Stored data:
════
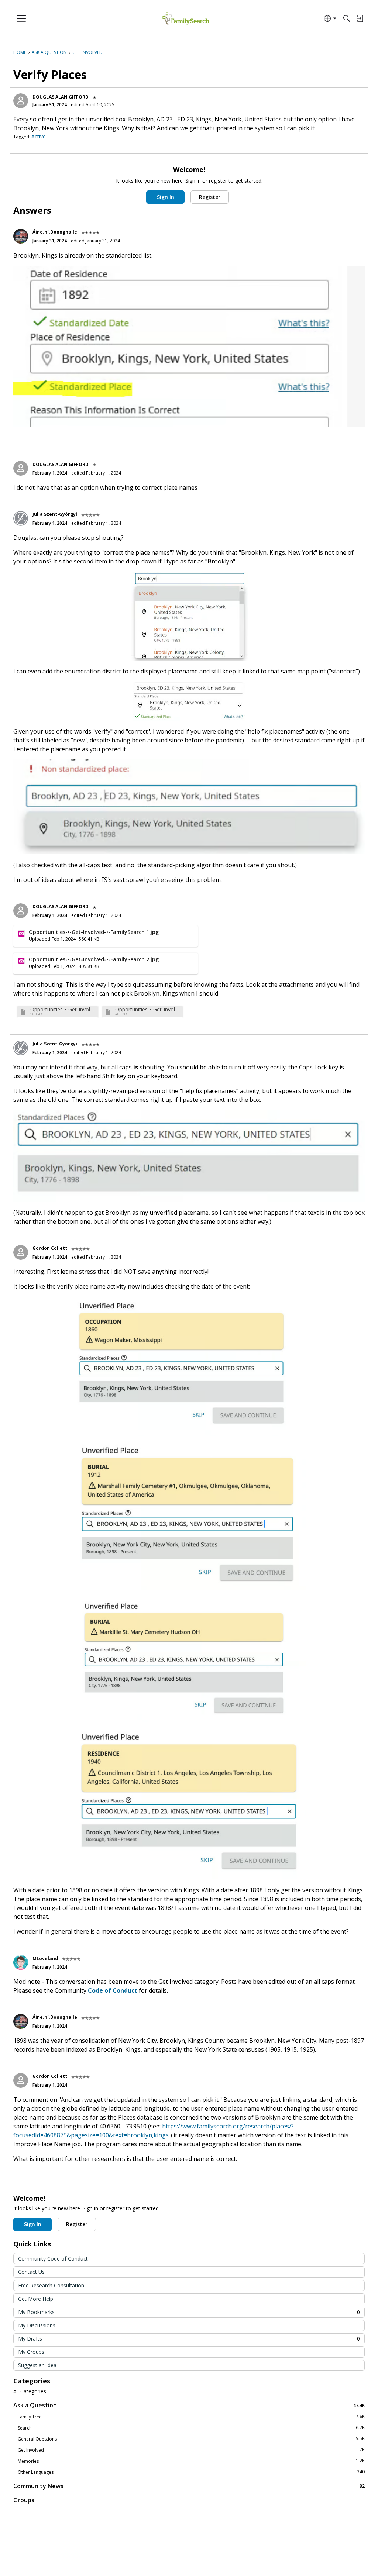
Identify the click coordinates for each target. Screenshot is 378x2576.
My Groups (31, 2351)
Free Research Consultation (51, 2285)
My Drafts (189, 2338)
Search (191, 2427)
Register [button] (209, 196)
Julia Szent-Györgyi (54, 514)
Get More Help (35, 2298)
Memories (191, 2461)
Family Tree (191, 2416)
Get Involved (191, 2449)
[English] (185, 19)
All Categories (29, 2391)
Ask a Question (189, 2405)
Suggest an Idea (37, 2365)
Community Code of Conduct (53, 2258)
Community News (189, 2486)
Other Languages (191, 2472)
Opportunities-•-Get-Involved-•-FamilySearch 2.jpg (148, 1009)
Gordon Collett (49, 1248)
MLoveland (45, 1958)
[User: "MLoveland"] (20, 1962)
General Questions (191, 2438)
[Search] (346, 18)
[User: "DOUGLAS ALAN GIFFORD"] (20, 100)
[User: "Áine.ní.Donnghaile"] (20, 236)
════
● WHAT YOU ARE ASKED TO DO
Your task is to retype the records above in full and exactly, omitting the pictures.

● WRITTEN REPLY
Identify the click coordinates for each target. Screenshot is 378x2576.
My Groups (31, 2351)
Free Research Consultation (51, 2285)
My Drafts (189, 2338)
Search (191, 2427)
Register [button] (209, 196)
Julia Szent-Györgyi (54, 514)
Get More Help (35, 2298)
Memories (191, 2461)
Family Tree (191, 2416)
Get Involved (191, 2449)
[English] (185, 19)
All Categories (29, 2391)
Ask a Question (189, 2405)
Suggest an Idea (37, 2365)
Community Code of Conduct (53, 2258)
Community News (189, 2486)
Other Languages (191, 2472)
Opportunities-•-Get-Involved-•-FamilySearch 2.jpg (148, 1009)
Gordon Collett (49, 1248)
MLoveland (45, 1958)
[User: "MLoveland"] (20, 1962)
General Questions (191, 2438)
[Search] (346, 18)
[User: "DOUGLAS ALAN GIFFORD"] (20, 100)
[User: "Áine.ní.Donnghaile"] (20, 236)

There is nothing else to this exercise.